Rural Cambodian villagers have filed a lawsuit against four US and Thai companies, accusing them of trafficking and making them work in forced-labor conditions in a Thai seafood factory.
Their civil complaint filed in California federal court accuses the four companies in a joint venture of violating the Trafficking Victims Protection Act, a US law that aims to prevent human trafficking.
Retailing giant Walmart purchases shrimp and other seafood from the companies, two of which have US offices, according to the complaint.
The five men and two women filing suit in a Los Angeles court claim that after they left their homeland for Thailand, factory managers confiscated their passports and made them work up to six days a week for wages that were less than promised.
Some “were reduced to eating seafood they found washed up on the beach,” the complaint said.
It also added that they were not allowed to retrieve their passports to leave and return home.
“What happened to me was wrong,” said Keo Ratha in a statement accompanying the lawsuit. “I filed this suit so companies would think twice before exploiting trafficked workers in the future.”
The complaint claims the Cambodian workers were victims of involuntary and debt servitude, forced labor and human trafficking in 2010 and 2011.
The named companies include Rubicon Resources, incorporated in Delaware with an office in Culver City, California, and Wales & Co. Universe Ltd., incorporated in Thailand but registered to conduct business in California, the complaint said.

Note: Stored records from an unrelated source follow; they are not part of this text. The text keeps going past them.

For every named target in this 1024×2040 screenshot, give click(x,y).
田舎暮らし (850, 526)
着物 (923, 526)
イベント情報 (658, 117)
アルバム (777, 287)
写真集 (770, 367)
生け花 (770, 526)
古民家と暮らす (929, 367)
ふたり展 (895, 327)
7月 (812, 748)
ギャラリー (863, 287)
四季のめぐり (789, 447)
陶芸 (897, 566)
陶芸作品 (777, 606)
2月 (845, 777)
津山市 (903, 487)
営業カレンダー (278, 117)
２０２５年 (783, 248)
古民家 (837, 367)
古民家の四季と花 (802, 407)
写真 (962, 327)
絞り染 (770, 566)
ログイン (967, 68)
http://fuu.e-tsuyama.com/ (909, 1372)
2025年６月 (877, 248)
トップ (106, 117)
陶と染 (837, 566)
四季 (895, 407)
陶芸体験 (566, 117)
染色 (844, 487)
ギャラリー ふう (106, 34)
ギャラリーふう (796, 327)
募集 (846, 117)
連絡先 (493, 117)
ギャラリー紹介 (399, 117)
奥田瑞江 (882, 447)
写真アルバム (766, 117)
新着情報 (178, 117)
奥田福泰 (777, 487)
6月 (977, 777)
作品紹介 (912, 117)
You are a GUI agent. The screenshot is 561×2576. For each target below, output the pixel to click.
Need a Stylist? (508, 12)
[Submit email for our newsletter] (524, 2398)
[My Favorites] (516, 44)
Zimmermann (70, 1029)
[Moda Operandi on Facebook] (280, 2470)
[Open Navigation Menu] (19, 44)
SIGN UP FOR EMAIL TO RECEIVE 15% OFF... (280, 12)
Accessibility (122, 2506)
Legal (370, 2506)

The two Thai companies are Phatthana Seafood and SS Frozen Food. No lawyers were listed in court documents for the defendants.

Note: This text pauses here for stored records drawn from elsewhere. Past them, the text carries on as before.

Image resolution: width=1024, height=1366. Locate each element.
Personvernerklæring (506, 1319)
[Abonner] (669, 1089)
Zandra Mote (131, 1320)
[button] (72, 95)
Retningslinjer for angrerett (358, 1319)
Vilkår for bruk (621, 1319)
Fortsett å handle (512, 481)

Walmart did not respond immediately to a request for comment, Rubicon Resources did not answer an email and telephone calls and Wales & Co. Universe could not be reached.
The workers are seeking an unspecified amount of money for unpaid wages, mental anguish, pain and suffering in the suit, filed on Wednesday in US District Court for the Central District of California.
“These are lovely, hard-working and decent people who really deserve better,” their lead attorney Agnieszka Fryszman told the media.
Thailand’s reputation has suffered in recent years after numerous investigations by news organizations and rights groups into human trafficking, slavery and violence in its multi-billion dollar seafood industry. It has vowed to crack down on human trafficking and slavery and recently introduced reforms to its fisheries law.
Nearly 21 million people globally are victims of forced labor, an industry that generates $150 billion a year in illegal profits, according to the United Nation’s International Labour Organization (ILO).